Investors and security holders may obtain copies of these documents free of charge through the website maintained by the SEC at www.sec.gov or from IBTX at its website, www.ibtx.com, or from TCBI at its website, www.texascapitalbank.com. Documents filed with the SEC by IBTX will be available free of charge by accessing the Investor Relations page of IBTX’s website at www.ibtx.com or, alternatively, by directing a request by telephone or mail to Independent Bank Group, Inc., 7777 Henneman Way, McKinney, Texas 75070, (972) 562-9004, and documents filed with the SEC by TCBI will be available free of charge by accessing TCBI’s website at www.texascapitalbank.com under the tab “About Us,” and then under the heading “Investor Relations” or, alternatively, by directing a request by telephone or mail to Texas Capital Bancshares, Inc., 2000 McKinney Avenue, Suite 700, Dallas, Texas 75201, (214) 932-6600.
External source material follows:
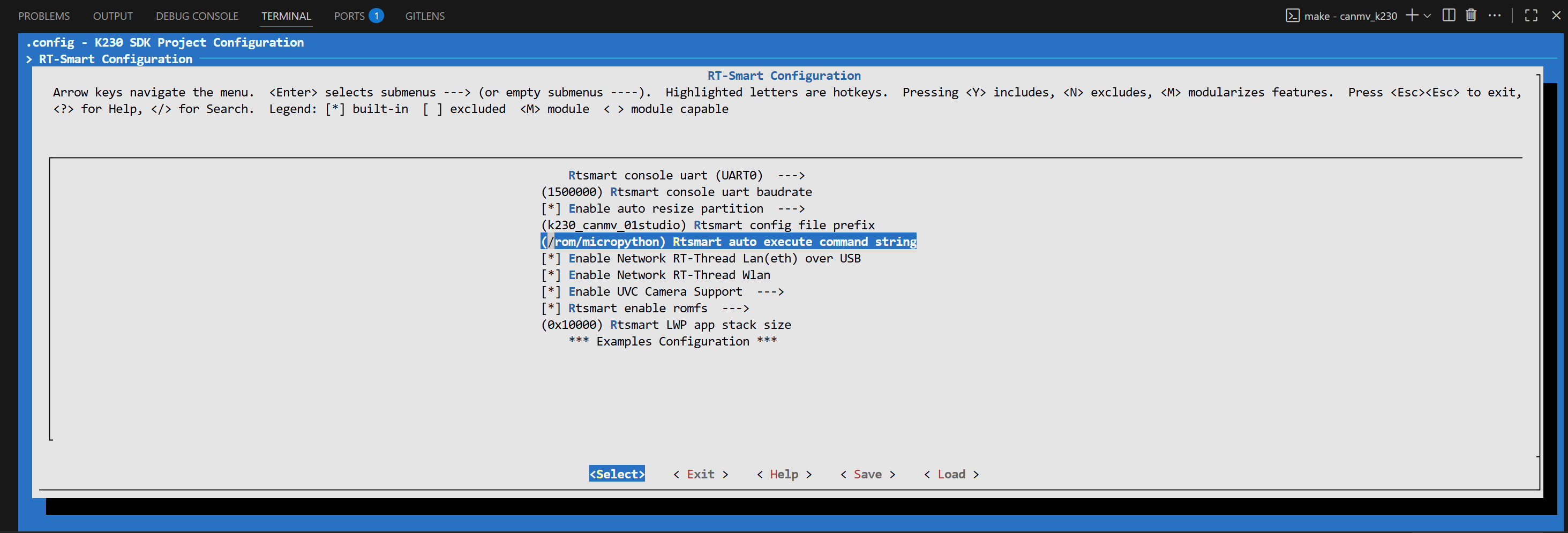Toggle Enable auto resize partition checkbox

click(551, 209)
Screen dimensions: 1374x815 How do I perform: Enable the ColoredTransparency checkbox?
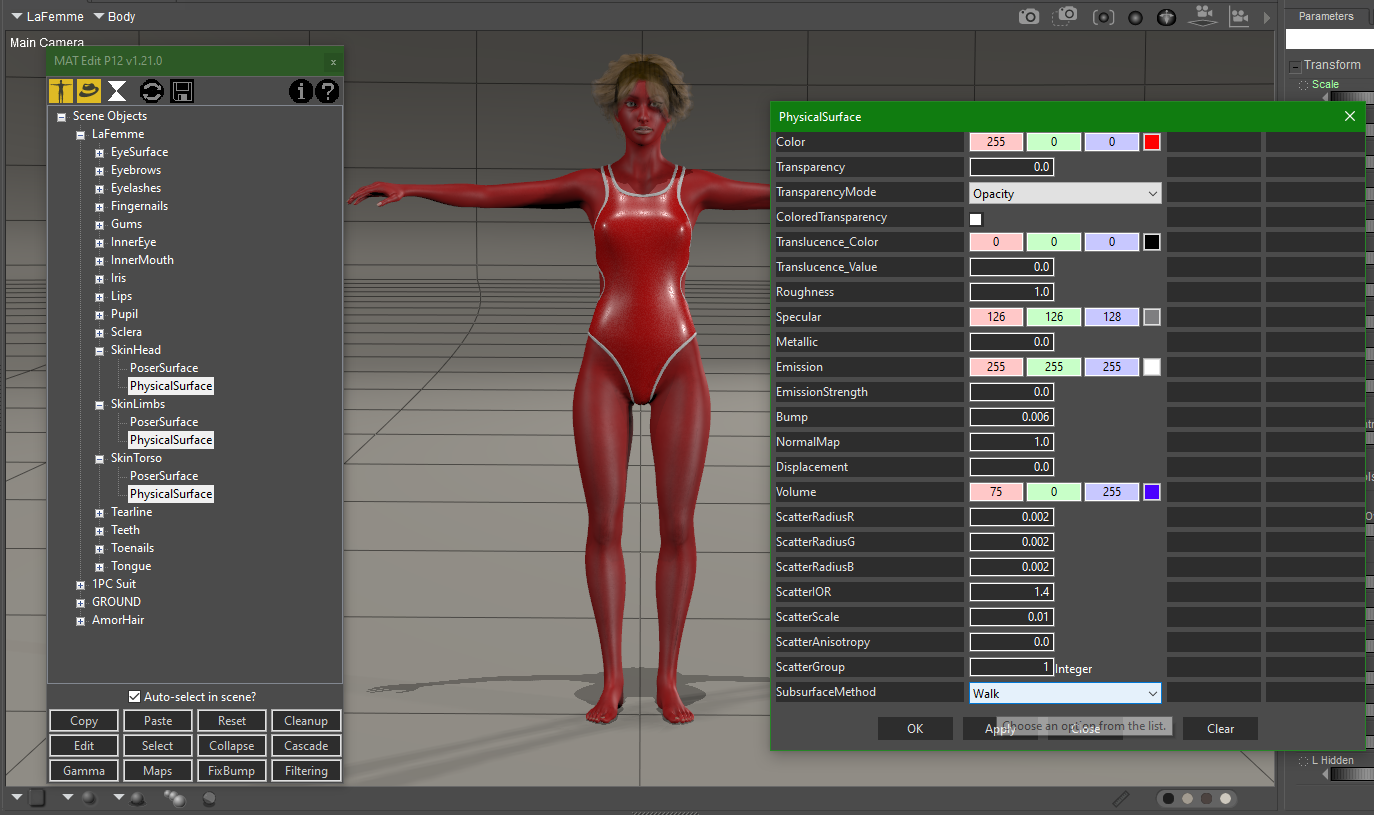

Participants in the Solicitation

IBTX, TCBI and certain of their respective directors and executive officers may be deemed to be participants in the solicitation of proxies from the shareholders of IBTX and TCBI in connection with the proposed transaction under the rules of the SEC. Certain information regarding the interests of these participants and a description of their direct and indirect interests, by security holdings or otherwise, will be included in the joint proxy statement/prospectus regarding the proposed transaction when it becomes available. Additional information about IBTX, and its directors and executive officers, may be found in IBTX’s definitive proxy statement relating to its


2019 Annual Meeting of Shareholders filed with the SEC on April 23, 2019, and other documents filed by IBTX with the SEC. Additional information about TCBI, and its directors and executive officers, may be found in TCBI’s definitive proxy statement relating to its 2019 Annual Meeting of Shareholders filed with the SEC on March 7, 2019, and other documents filed by TCBI with the SEC. These documents can be obtained free of charge from the sources described above.